§ **Task directions**:
The answer must be a single number, namely how many lines in the entries below contain the string "danych".
-*-*-
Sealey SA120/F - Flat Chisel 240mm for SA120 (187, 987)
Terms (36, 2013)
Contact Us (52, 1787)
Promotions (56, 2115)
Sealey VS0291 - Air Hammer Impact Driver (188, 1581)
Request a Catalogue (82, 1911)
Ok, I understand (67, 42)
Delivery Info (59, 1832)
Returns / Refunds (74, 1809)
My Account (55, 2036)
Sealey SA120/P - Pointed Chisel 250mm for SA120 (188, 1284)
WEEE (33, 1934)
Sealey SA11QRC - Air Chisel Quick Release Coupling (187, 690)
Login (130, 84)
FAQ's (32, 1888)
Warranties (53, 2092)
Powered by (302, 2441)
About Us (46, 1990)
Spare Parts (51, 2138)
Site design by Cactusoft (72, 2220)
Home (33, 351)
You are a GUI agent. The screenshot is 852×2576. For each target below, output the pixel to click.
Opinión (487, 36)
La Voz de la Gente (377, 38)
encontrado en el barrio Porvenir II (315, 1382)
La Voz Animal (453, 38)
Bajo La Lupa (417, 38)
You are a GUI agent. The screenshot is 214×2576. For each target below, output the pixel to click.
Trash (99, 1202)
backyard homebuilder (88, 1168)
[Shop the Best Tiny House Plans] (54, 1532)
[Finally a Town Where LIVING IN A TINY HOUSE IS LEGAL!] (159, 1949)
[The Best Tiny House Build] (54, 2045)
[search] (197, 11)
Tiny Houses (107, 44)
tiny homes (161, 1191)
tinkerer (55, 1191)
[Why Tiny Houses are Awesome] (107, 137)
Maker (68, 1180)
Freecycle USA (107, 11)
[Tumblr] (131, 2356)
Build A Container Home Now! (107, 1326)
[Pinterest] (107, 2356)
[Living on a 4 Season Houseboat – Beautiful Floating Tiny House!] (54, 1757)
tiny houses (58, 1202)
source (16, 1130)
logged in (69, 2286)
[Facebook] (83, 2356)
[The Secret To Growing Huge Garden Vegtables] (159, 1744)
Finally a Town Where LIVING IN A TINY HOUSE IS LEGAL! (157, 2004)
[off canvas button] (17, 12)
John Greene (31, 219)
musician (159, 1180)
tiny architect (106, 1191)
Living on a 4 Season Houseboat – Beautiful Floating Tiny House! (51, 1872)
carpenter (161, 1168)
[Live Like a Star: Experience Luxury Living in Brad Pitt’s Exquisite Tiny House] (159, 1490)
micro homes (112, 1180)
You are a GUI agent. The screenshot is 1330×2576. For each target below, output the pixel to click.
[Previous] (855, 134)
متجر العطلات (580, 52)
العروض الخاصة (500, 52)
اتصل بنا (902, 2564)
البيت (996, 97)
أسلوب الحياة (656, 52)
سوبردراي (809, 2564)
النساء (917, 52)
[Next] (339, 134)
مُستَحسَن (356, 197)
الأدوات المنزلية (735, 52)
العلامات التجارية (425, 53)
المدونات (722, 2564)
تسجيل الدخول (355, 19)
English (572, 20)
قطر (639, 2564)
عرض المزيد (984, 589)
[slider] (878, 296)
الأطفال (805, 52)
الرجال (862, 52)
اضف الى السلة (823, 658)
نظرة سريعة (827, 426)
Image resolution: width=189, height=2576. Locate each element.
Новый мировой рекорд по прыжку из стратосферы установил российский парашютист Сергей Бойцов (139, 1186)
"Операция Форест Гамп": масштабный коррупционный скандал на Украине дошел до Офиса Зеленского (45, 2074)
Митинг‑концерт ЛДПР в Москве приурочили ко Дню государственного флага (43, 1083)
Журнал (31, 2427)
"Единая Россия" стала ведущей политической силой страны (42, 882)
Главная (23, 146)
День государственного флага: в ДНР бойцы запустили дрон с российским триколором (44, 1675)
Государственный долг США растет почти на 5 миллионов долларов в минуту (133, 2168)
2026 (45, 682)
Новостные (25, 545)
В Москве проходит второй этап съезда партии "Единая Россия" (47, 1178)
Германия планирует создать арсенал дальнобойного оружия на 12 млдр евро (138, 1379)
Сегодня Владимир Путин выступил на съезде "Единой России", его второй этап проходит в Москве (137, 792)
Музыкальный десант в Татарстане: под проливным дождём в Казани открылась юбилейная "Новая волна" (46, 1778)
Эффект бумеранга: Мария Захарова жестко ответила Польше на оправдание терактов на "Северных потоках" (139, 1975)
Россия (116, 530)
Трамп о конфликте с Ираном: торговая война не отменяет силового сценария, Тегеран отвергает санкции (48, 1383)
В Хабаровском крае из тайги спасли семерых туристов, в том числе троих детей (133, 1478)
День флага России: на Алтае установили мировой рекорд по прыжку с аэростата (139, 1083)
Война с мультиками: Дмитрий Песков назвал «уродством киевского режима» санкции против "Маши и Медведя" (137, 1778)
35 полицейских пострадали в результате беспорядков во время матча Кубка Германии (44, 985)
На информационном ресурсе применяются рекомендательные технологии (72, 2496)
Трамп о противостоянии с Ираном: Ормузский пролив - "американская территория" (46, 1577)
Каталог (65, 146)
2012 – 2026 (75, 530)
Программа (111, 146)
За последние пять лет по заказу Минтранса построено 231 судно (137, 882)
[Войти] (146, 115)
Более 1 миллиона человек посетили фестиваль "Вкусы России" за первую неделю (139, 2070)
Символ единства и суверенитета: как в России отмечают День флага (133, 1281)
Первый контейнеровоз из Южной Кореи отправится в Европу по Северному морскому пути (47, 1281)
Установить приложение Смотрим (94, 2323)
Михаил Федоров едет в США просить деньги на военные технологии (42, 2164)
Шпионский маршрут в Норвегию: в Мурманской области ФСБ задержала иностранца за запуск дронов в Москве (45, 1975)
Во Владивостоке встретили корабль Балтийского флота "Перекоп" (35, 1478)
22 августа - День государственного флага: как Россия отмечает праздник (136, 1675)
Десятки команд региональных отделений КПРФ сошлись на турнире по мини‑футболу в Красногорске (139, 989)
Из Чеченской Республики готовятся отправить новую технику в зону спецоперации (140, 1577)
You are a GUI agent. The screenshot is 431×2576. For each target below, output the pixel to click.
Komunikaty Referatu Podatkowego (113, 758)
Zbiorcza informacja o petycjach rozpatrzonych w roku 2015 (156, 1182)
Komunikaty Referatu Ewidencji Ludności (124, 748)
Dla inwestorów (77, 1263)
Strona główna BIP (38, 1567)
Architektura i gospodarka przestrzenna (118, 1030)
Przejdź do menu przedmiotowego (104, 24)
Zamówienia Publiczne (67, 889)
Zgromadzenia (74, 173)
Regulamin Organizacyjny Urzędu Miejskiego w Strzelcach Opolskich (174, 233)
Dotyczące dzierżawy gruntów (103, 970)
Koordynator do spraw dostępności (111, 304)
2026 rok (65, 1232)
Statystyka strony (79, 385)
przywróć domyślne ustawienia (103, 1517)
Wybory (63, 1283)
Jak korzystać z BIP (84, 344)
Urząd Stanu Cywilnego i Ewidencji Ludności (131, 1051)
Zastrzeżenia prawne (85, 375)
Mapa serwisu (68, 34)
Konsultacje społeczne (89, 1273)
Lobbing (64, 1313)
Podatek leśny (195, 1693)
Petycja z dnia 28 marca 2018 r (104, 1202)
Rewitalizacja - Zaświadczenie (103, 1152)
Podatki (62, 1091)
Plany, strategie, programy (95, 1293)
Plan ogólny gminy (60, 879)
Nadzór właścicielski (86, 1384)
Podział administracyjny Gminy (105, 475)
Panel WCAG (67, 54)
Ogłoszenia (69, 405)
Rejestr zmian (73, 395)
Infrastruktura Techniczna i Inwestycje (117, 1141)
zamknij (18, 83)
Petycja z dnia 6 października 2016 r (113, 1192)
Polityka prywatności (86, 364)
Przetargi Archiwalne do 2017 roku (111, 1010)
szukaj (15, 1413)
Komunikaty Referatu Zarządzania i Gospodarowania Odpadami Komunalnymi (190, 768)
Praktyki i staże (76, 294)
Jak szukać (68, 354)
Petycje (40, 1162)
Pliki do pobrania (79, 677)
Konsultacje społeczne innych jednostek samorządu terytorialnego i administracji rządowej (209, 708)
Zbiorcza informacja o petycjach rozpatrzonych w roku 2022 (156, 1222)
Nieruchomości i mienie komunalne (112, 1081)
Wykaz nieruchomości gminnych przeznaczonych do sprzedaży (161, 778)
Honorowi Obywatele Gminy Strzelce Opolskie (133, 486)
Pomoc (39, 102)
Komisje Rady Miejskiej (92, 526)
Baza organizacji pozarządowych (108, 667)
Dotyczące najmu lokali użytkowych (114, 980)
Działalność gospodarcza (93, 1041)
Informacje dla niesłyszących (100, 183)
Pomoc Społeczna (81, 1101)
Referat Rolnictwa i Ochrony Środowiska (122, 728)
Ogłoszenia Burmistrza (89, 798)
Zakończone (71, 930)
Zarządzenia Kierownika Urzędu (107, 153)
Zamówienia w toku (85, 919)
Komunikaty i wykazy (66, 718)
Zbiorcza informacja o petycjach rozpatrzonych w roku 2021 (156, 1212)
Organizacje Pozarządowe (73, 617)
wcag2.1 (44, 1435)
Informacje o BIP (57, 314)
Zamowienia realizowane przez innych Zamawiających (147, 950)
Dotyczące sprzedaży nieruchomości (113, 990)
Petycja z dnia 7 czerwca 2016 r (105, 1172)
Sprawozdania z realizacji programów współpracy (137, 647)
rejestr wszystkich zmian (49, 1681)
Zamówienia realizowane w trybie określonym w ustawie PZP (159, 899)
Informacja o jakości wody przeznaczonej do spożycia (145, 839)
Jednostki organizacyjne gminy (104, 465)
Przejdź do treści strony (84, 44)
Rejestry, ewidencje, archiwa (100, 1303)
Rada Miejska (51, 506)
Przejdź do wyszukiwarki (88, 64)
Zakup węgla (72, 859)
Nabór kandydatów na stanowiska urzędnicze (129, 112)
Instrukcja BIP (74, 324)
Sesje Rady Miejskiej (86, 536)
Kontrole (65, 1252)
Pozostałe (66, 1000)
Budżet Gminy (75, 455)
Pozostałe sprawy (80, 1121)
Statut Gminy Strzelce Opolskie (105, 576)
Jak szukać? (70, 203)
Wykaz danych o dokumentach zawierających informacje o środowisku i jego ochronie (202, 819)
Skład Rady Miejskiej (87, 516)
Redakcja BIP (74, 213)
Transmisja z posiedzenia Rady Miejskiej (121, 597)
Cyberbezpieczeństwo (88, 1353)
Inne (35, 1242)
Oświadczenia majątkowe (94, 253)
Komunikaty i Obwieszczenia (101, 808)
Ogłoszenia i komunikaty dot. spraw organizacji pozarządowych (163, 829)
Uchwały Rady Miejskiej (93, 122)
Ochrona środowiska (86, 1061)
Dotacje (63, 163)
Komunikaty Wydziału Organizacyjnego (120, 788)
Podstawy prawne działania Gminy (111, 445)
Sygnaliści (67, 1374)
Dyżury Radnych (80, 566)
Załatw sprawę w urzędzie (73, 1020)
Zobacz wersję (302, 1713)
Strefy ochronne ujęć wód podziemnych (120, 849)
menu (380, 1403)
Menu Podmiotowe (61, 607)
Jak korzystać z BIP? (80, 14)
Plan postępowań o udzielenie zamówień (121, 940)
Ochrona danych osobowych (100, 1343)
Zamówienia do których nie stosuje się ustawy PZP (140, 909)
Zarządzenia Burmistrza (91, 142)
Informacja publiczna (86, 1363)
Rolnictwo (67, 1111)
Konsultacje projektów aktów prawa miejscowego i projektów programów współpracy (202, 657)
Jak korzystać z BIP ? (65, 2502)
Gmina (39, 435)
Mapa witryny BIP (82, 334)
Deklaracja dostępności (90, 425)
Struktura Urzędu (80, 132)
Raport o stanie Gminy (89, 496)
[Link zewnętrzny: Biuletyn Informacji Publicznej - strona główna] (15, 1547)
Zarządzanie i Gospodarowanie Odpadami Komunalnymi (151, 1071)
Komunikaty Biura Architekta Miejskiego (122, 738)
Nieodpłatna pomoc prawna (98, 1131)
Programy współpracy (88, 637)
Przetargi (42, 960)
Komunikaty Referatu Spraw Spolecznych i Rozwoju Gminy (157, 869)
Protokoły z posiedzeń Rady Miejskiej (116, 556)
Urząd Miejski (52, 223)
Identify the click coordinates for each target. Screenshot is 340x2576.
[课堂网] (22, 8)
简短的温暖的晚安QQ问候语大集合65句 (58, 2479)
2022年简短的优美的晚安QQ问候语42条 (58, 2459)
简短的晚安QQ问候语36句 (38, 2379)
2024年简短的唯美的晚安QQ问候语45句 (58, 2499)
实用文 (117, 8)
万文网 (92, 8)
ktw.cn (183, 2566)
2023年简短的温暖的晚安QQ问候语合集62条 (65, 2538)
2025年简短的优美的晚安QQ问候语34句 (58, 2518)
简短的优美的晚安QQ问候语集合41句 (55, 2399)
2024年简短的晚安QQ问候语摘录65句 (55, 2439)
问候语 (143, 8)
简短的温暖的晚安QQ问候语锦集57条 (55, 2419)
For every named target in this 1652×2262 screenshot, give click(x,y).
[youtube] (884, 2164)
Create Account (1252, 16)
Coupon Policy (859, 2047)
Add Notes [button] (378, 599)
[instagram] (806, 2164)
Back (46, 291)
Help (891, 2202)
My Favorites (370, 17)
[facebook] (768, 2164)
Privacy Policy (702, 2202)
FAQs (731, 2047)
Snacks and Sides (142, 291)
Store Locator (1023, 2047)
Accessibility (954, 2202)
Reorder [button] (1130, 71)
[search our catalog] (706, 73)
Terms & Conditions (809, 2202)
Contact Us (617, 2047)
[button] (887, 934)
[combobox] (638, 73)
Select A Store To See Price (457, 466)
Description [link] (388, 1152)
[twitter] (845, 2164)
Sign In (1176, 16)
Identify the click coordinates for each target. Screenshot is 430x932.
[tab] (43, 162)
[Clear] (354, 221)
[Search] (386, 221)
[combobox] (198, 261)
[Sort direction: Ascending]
-*-*-
§ **Expected answer**:
2